7. Obligation of the Company Unconditional. The provisions hereof are solely for the purpose of defining the relative rights of the New Creditor, on the one hand, and HOLDER, on the other hand, and nothing contained herein is intended to or shall impair, (x) as between the Company, on the one hand, and the New Creditor, on the other hand, the obligations of the Company, which are absolute and unconditional, to pay its New Creditor Obligations as and when the same shall become due and payable in accordance with their terms, or to affect the relative rights of the New Creditor and creditors of the Company, other than HOLDER or (y) as between the Company, on the one hand, and HOLDER, on the other hand, the obligations of the Company, which are absolute and unconditional, to pay its HOLDER Obligations as and when the same shall become due and payable in accordance with their terms, or to affect the relative rights of HOLDER and creditors of the Company, other than the New Creditor.
8. Inconsistent or Conflicting Provisions. In the event a provision of the HOLDER Note Documents or the New Creditor Notes Documents is inconsistent or conflicts with the provisions of this Agreement, the provisions of this Agreement shall govern and prevail.

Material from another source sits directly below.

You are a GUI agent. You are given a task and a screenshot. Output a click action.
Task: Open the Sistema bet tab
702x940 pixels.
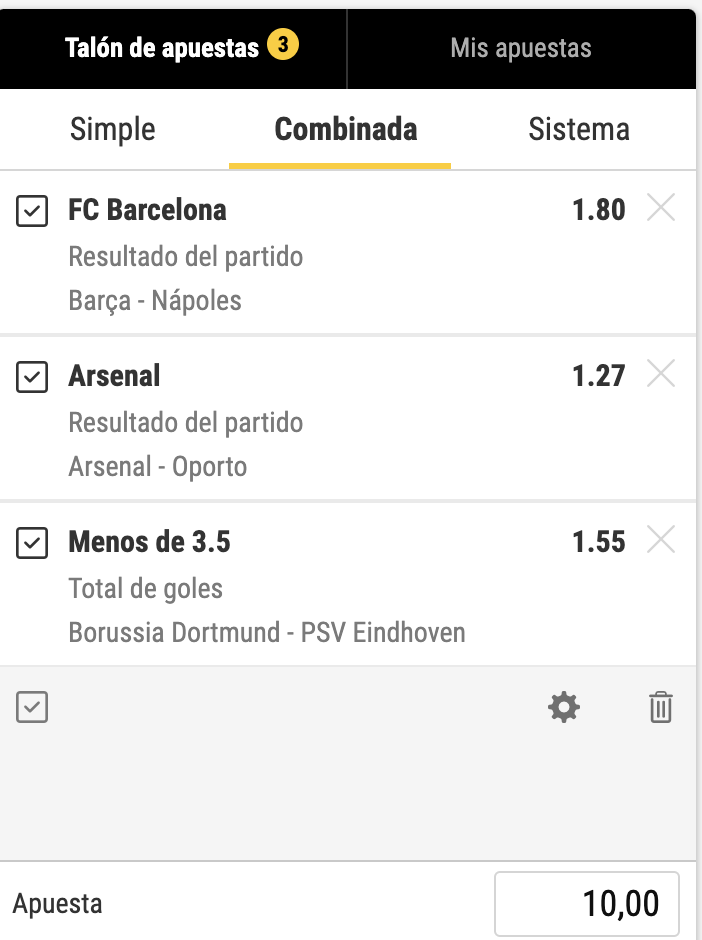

9. Notices. All notices, requests, demands and other communications required or permitted under this Agreement or by law shall be in writing and may be personally served or sent by facsimile, overnight courier service or certified or registered United States mail and shall be deemed to have been duly given, made and received (a) if delivered in person, when delivered; (b) if delivered by overnight courier, one Business Day after delivery to such courier properly addressed with courier fees prepaid; or (c) upon receipt, when sent by electronic mail (provided that such sent email is kept on file (whether electronically or otherwise) by the sending party and the sending party does not receive an automatically generated message from the recipient’s email server that such e-mail could not be delivered to such recipient); or (d) if by United States mail, three Business Days after deposit in the United States mail, postage prepaid and properly addressed as set forth below.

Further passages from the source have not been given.